Of all the horns in a modern ensemble, the trombone might easily replace the vocalist. This probably has to do with the unique instrument's tone, color, range, and pitch which enables a trombonist to evoke the human voice, moaning and crying like the very best blues singers.

The trombone in Brazilian music is able to do something altogether different. It evokes that ephemeral Brazilian emotion called "saudades". When Ryan Keberle plays the trombone with his Brazilian colleagues in Collectiv do Brasil, he gives that emotion wings.

In 2017 Keberle took time off from his duties directing the jazz program at Hunter College to travel to Brazil. While in São Paulo he met three leading - and rather busy - Paulista musicians: pianist Felipe Silveira, bassist Tiago Alves and drummer and percussion colorist Paulinho Vicente. The trio and Keberle became instant soulmates, sharing a deep love for Brazil's sophisticated music tradition, represented by Ivan Lins, Edu Lobo, Toninho Horta and Milton Nascimento, and also a love for American jazz. It wasn't long before Keberle and the Brazilian trio became firmly entrenched as the quartet that was to become Collectiv do Brasil.

Soon new music by Keberle came into existence and was added to the repertoire that the quartet began to fine-tune and perfect at regular gigs in and around São Paulo. The extraordinary chemistry between the musicians was electrifying, transcending cultural topography, immersed in the universal beauty of the Afro-centric roots of Jazz and Brazilian music. It came as no surprise to anyone then that plans were drawn up for Keberle to return to Brazil; something he did a year later, to pay homage to the music they loved - specifically to some of its legendary creators Toninho Horta and Milton Nascimento. Thus the album Sonhos da Esquina was born.

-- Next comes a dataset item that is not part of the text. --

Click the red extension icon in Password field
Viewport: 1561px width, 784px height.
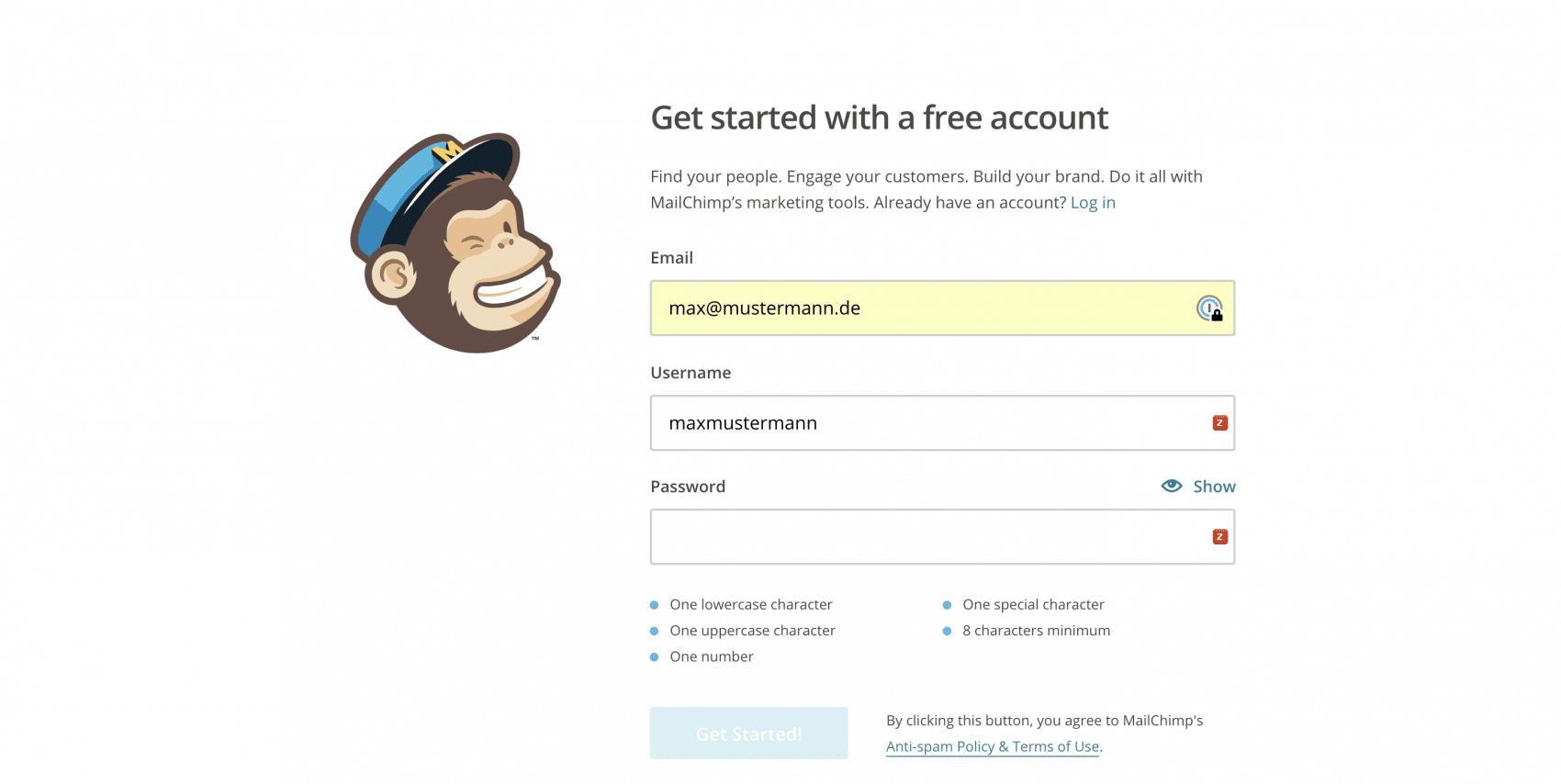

In paying homage to Milton Nascimento and the music he made during his legendary years at Clube da Esquina, this music has, almost de rigueur, a prescient and almost spiritual quality to it, much like Nascimento's own music. But this quartet was also determined to honor another legendary songwriter, Toninho Horta together with three compositions by Keberle as well. This repertoire features Keberle's beautifully crafted arrangements, each of beguiling variety and sensuousness in every lovingly-crafted phrase of Sonhos da Esquina.

The chosen material, with the exception of the originals, judiciously focuses on some gems by both Nascimento and Horta. Listening to the manner in which Keberle sculpts the sustained inventions of [Silveira's arrangement] of "O Cio de Terra", its clear there's not a single 8th note that hasn't been fastidiously considered. On "Campinas" and "Carbon Neutral" Silveira's piano sashays, while Keberle seductively bends the notes in bittersweet, moaning harmonic conceptions.

The apogee of the album is Nascimento's iconic "Clube da Esquina 2" which is preceded by Keberle's original, crafted introduction "Sonhos da Esquina". Piano and bass herald the music before Keberle's questing trombone lines take over, each elegant melodic variation follows the other quite inexorably and with languid ease. Horta's "Aqui Oh!" is a swaggering chart burnished by the musicians' swing accented by the drummer's hissing cymbals. Nascimento's "Tarde" and Horta's "Francisca" are eloquently elegiac and aching yet spacious and mellifluous.

All of this sumptuous music has been brilliantly captured at Brazil's legendary Gargolandia Recording Studio on an album to absolutely die for.